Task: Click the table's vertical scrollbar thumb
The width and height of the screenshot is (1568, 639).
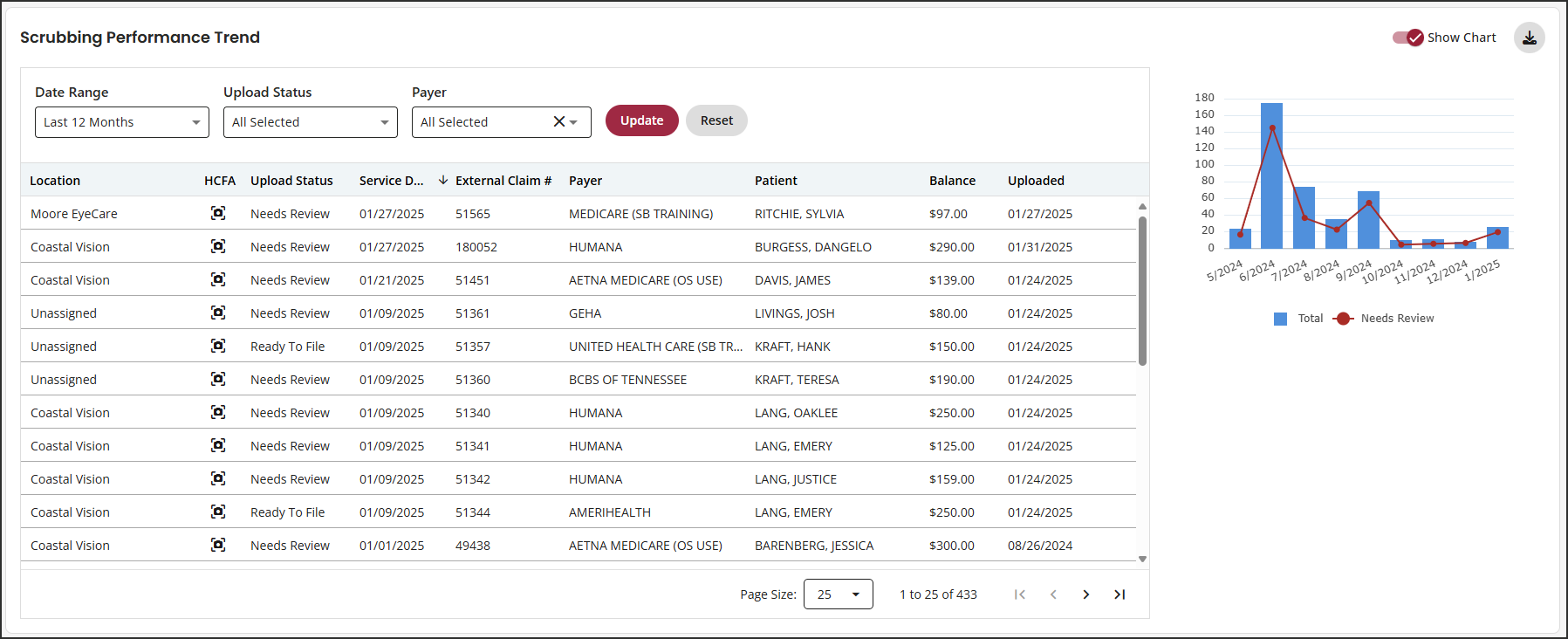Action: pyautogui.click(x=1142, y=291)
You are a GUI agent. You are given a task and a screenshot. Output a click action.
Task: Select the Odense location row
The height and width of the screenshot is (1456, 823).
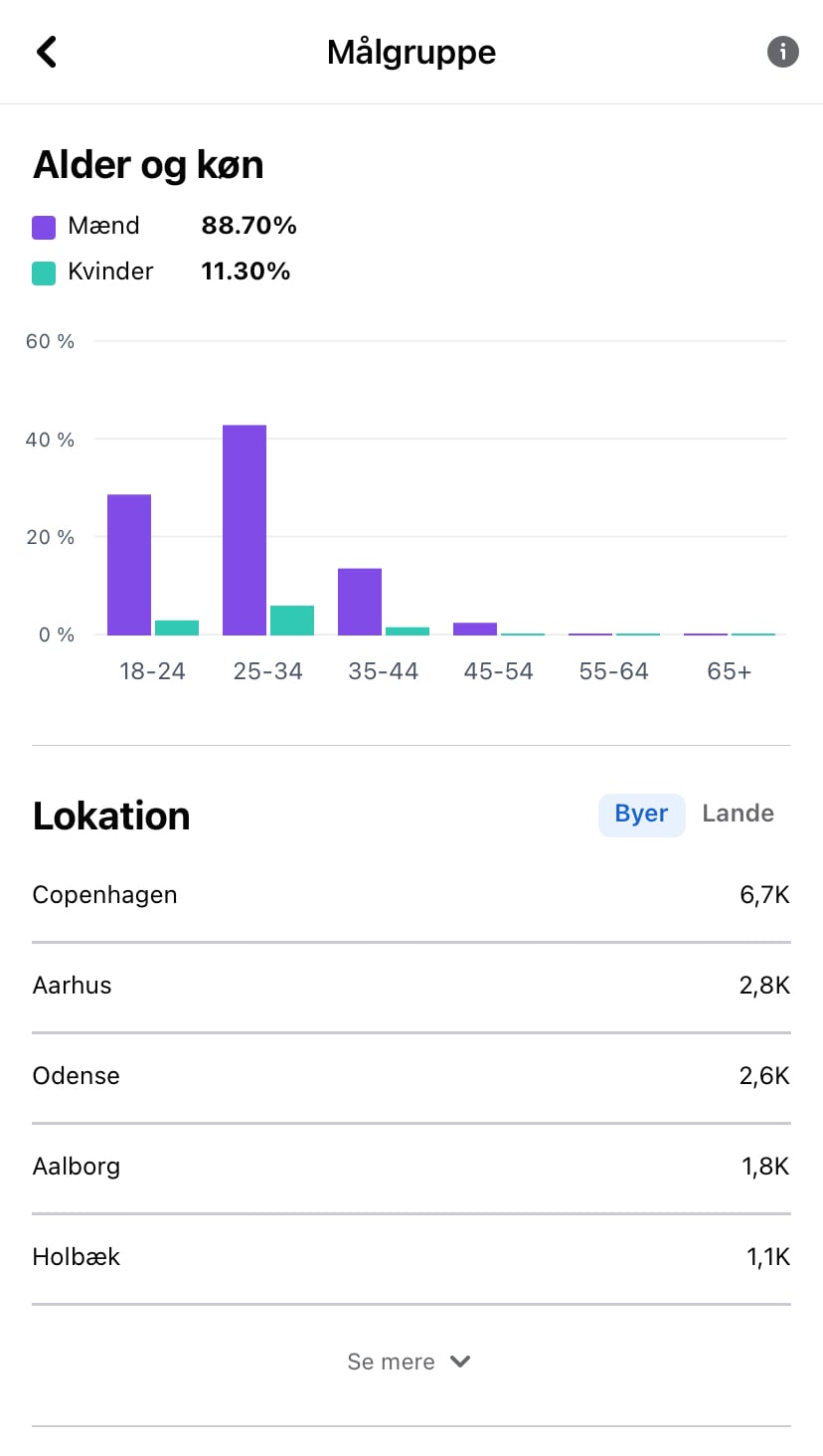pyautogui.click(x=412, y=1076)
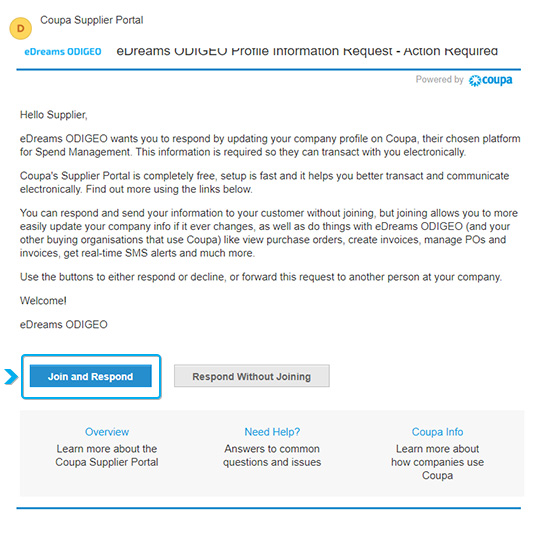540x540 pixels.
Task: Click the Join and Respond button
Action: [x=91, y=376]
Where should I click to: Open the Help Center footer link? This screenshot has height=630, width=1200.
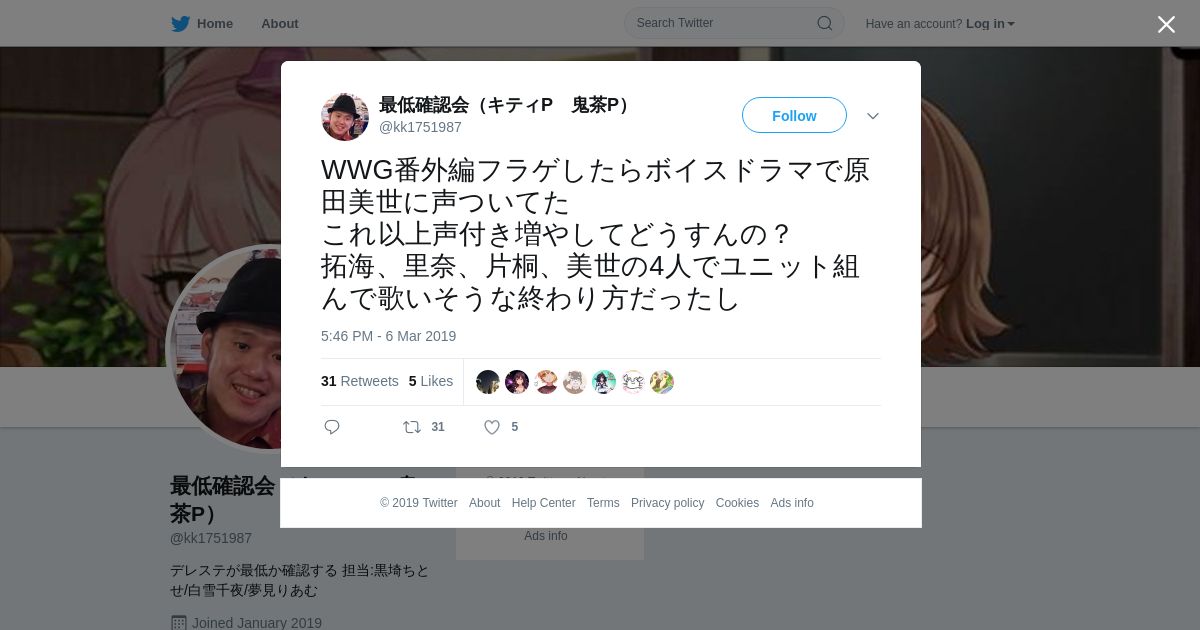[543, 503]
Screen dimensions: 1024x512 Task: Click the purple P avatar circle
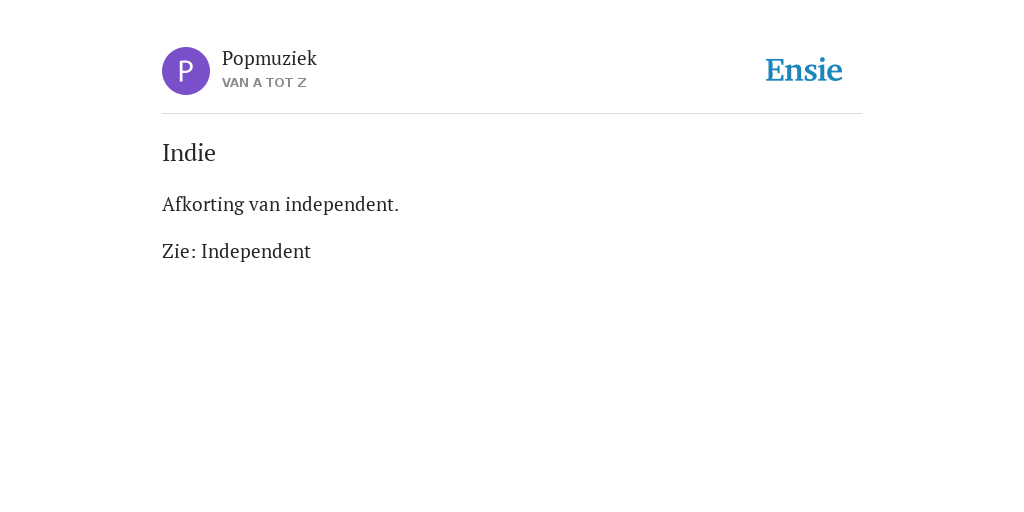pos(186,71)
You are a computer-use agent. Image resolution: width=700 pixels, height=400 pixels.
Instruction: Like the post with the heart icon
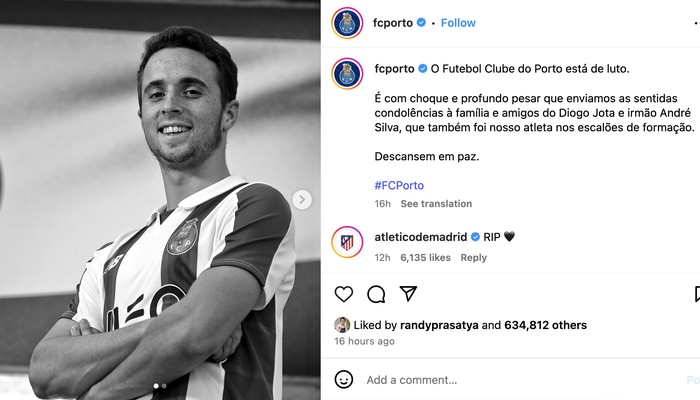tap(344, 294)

•••

### WHAT IS BEING ASKED
Copy, from the lines above, each one that holds "agent".

### ANSWER FOR THIS EXERCISE
You are a GUI agent. You are given a task and a screenshot. Output a click action.
You are a computer-use agent. Image resolution: width=700 pixels, height=400 pixels.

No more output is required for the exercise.